The Moroccan election on 8th September is coming to a close. We shall all be called upon to fulfill our responsibility as citizens in a matter of days, if not hours, to choose the one who deserves our trust. This election isn’t like any other. It has a significant impact on our country’s and people’s lives.
Because at the end of the ballot box and after having counted the votes, we will know the identity of those who will be elected either to sit in parliament or to have a seat on the regional council and the municipal council. What is more, we will know the name of the next candidate for government leadership and the profile of the new majority. An unprecedented fact, it is for the first time, the electoral calendar helping, that we are organizing three different consultations on the same day. For the first time also, the vote takes place outside of Friday. We will of course have all the latitude to assess these changes to find out what they have brought good for our country and to raise their limits in order to rectify the situation in the future.

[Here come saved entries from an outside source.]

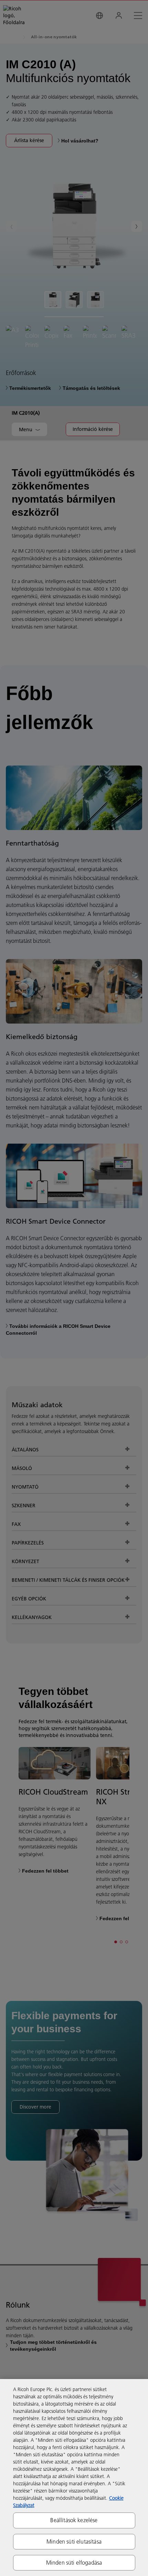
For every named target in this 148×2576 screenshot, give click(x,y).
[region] (74, 2477)
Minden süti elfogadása (74, 2562)
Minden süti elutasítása (74, 2541)
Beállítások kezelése (73, 2520)
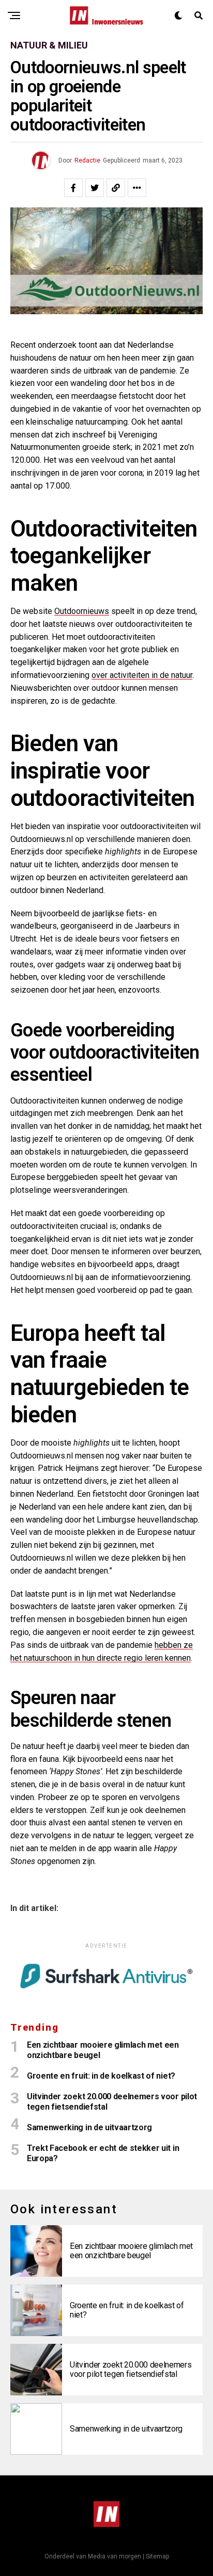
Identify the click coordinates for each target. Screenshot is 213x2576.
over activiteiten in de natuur (142, 675)
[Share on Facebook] (73, 188)
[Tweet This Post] (94, 188)
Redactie (87, 160)
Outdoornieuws (81, 611)
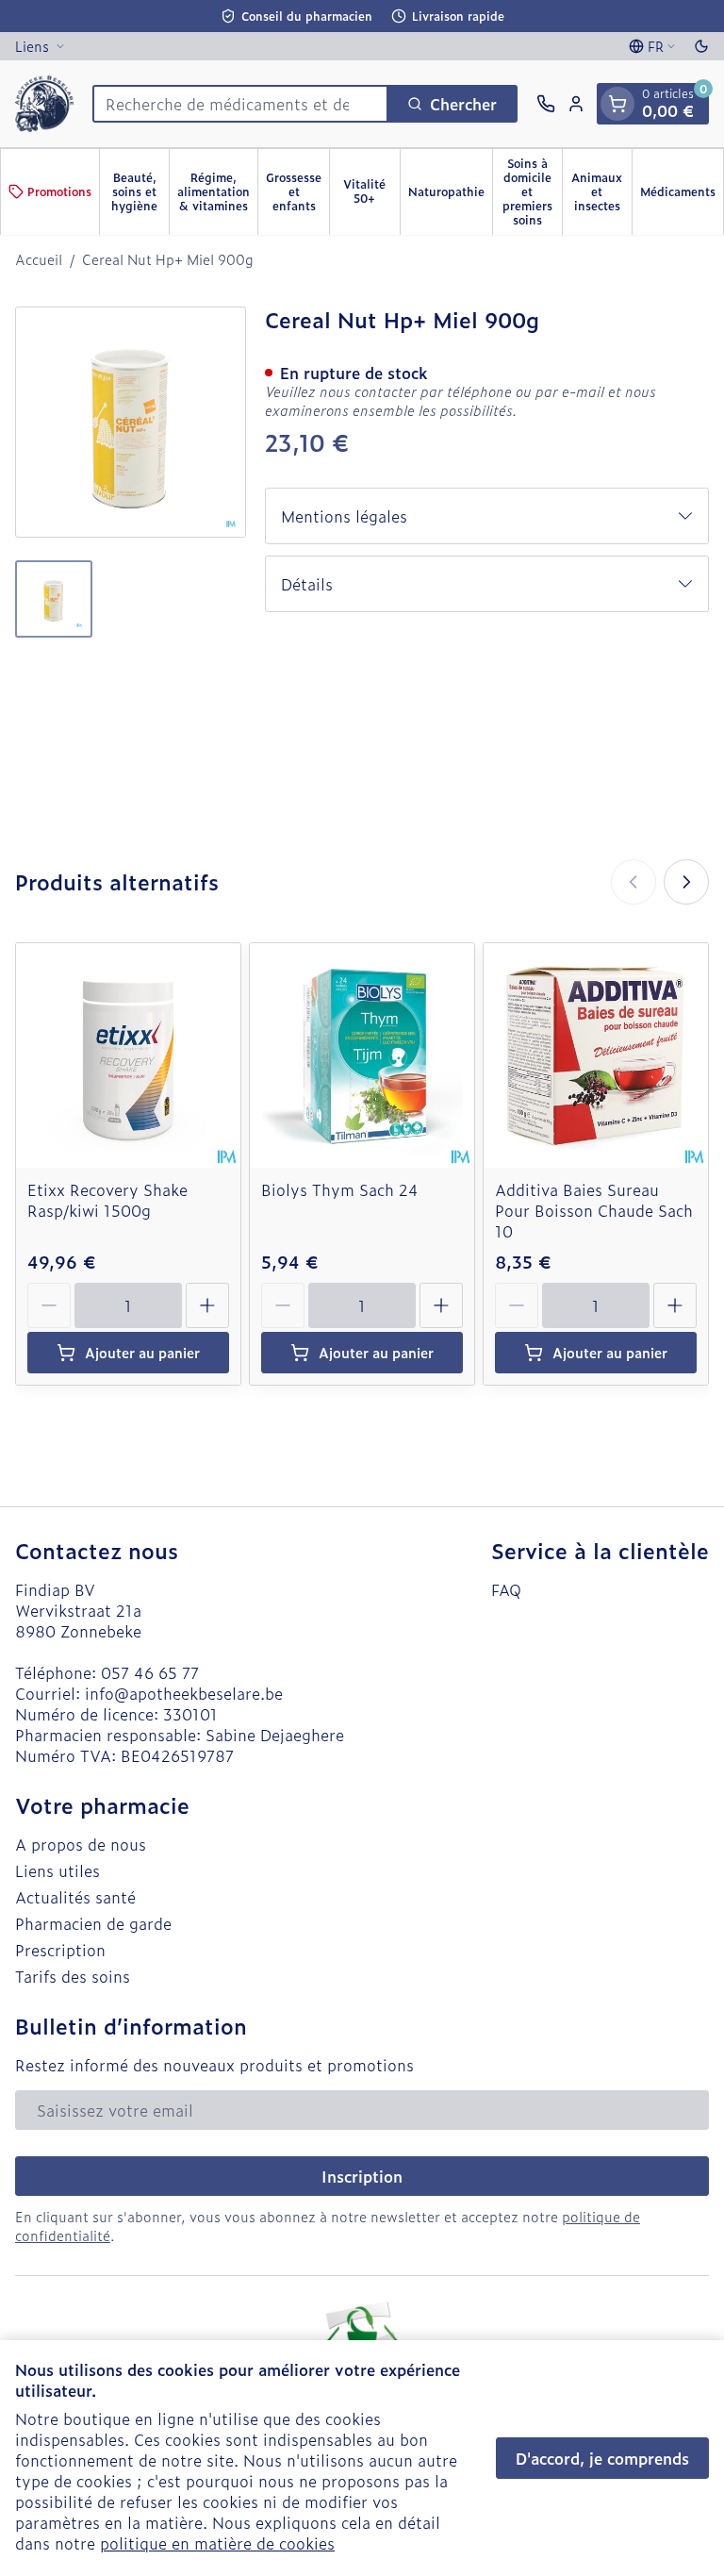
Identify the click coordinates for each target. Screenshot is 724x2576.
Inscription (362, 2176)
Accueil (38, 259)
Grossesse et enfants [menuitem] (297, 191)
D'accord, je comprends (602, 2458)
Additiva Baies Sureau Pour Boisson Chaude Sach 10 (594, 1210)
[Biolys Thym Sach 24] (362, 1055)
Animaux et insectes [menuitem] (601, 191)
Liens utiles (57, 1870)
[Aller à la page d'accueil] (44, 103)
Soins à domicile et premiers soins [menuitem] (532, 191)
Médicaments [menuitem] (681, 195)
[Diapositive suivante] (686, 882)
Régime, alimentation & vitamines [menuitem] (217, 191)
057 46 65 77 (150, 1672)
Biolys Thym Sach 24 (340, 1189)
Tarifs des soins (72, 1976)
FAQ (506, 1589)
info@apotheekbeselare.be (184, 1693)
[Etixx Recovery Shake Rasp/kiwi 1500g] (128, 1055)
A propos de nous (80, 1844)
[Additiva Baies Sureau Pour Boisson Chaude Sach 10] (596, 1055)
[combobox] (240, 104)
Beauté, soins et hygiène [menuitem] (140, 191)
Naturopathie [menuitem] (450, 195)
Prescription (60, 1949)
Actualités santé (75, 1896)
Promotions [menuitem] (59, 191)
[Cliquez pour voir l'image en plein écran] (130, 422)
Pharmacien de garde (93, 1923)
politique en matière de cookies (217, 2543)
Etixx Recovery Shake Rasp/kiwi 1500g (107, 1200)
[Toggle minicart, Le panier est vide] (617, 104)
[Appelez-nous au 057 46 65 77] (545, 103)
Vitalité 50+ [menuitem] (371, 191)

But what most marked these elections, besides the adoption of a new electoral quotient, is the fact that they took place in an extremely difficult context, that of covid-19 with all the constraints and restrictions due. compliance with preventive measures decreed by the authorities. It took the political parties in the running to adapt to it. At this level, we can say that these parties were able to take up the challenge by making the most of the digital skills and the experience acquired in remote work. Thus, in urban areas, we have seen a massive recourse to the use of social networks to publicize the candidates and the programs of the various political parties. The only thing missing will be the use of electronic voting to be in harmony with these qualitative changes. If the conditions are not yet met to take this step, it is not excluded, at the rate with which the company is digitized, to make this leap during the next elections.
Everyone is waiting for the final results of these consultations, especially at the legislative level. In the absence of reliable polls, everyone has their own predictions, giving free rein to their imagination and preferences. From our point of view, we believe that these consultations will be played out on the basis of two variables which are currently unknown: the participation rate and the sanction vote. Regarding the participation rate, there are elements which plead for a high rate and elements which plead for the contrary. If we manage to match or even exceed the rate of 2015 (local elections) and 2016 (legislative), that would be a feat for the country and a boost for the parties belonging to the democratic left movement. Because it should be remembered, it is the left-wing parties that suffered the most from the abstention. The generally rich right-wing parties, benefiting from massive support from the money circles, are counting on the market by recruiting intermediaries specializing in “buying votes”. Such “parties” don’t even need activists: just a sign and the money does the rest. It is commonplace in recent legislatures. And it seems today, according to the information circulating on this subject, that this electoral market has reached unprecedented proportions. It is up to whoever bets the most to win the bet. For organizations belonging to the Islamist movement, they also have their own means of seduction: charity and other “numbing” techniques of social consciousness.
As for the sanction vote, given the confusion of the political landscape and the motivation for the vote, it is generally limited. It can only come from voters belonging to the middle class and enlightened people in society. However, it is these circles that have so far fueled the ranks of abstainers. With two million new voters registered on the electoral rolls, mostly young people, can we expect a surge that would create surprise and upset the existing partisan order?
This is where the big stake of these elections lies. All voters must realize that everyone’s voice counts and that abstention only serves the enemies of democracy and those who feed on the blood and sweat of the people. It should be remembered that the right to vote only became a democratic achievement after long and bitter struggles which sometimes led to bloodshed. And it is very unfortunate not to use it as it should. Boycotting the elections, on the pretext that the games are loaded, that the elected officials have no real power, or that all the parties are domesticated and are no longer useful … is not a well-founded and sustainable position.
Instead, it is by voting and speaking out on a large scale that the public will triumph, that we will be able to battle all of the abuses that have been detected here and there, that we will be able to block the route to vote purchasers and illusion merchants. There is no such thing as a perfect democracy. It’s a never-ending battle and a process with ups and downs, victories and defeats. It is necessary to maintain a high level of awareness and vigilance. This is the cost of change. By following the only democratic road, no matter how tortuous it is. This is unavoidably accomplished at the ballot box. This is a History appointment you don’t want to miss!